I want to obtain a small optimal value of $k$ (with $k ≤ 5$) for k-means clustering on a dataset of size $5000$. I have used the BIC and the Gap statistic to determine the optimal number of clusters, and both methods indicated an optimal $k$ of $7$ or more. I would like to know if I can make an adjustment (for example, by multiplying $s(k+1)$ by a factor $c > 1$ or by including it as a penalty term in the BIC) so that I obtain a smaller optimal value of $k$.
The following are the calculations I have performed to compute the Gap statistic and the BIC:
BIC calculation $$\text{BIC}=n\ln(\frac{W}{n})+m\ln(n)$$ where $W$ is the total within-cluster sum of squares,
$m$ is the number of free parameters in the model, and $n$ is the total number of data points. The optimal $k$ is the one with least BIC value.
Gap statistics $$\text{Gap}(k)≥\text{Gap}(k+1)−s(k+1)$$ where $\text{Gap}(k)=\frac{1}{B}\sum_{b=1}^{B}\ln(W_{k} ^{∗(b)})−\ln(W_k)$.
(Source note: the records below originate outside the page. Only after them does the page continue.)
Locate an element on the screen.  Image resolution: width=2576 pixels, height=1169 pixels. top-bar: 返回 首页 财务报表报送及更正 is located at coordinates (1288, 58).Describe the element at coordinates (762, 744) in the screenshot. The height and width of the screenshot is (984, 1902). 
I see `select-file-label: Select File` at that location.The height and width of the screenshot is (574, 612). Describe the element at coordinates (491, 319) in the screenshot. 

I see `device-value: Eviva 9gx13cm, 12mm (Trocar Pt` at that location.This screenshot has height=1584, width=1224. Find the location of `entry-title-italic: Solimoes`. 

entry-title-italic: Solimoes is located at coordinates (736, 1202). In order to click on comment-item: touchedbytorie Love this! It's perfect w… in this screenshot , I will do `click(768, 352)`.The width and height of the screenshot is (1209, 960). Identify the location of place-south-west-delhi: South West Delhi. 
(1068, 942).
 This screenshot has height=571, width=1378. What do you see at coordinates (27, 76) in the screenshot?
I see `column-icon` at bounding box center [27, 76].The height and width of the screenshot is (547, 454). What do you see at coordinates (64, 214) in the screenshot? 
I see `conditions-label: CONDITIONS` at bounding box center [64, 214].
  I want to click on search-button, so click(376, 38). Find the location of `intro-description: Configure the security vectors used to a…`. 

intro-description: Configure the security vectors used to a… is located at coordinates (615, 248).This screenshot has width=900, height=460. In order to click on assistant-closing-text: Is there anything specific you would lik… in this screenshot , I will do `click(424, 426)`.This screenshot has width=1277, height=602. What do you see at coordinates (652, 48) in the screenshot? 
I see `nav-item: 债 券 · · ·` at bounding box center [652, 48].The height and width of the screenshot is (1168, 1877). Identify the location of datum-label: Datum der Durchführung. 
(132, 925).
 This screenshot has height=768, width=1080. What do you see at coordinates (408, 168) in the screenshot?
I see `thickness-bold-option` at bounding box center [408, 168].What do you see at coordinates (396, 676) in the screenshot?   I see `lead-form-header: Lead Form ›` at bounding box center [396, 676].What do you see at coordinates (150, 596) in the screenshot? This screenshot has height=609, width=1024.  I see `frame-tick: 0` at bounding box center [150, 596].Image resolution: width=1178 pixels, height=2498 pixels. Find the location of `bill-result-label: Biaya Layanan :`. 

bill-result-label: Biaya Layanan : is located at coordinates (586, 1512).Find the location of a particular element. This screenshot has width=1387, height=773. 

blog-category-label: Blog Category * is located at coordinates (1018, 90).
Here $W_k$ is the within-cluster dispersion for k clusters, and $W_{k} ^{∗(b)}$ is the within-cluster dispersion of the $b^\text{th}$ reference dataset (from a total of $B$ reference datasets) generated from a distribution with no apparent clustering, for $k$ clusters.
Let me know if I made any errors, if there are other methods to get small cluster numbers, or any modifications I can make.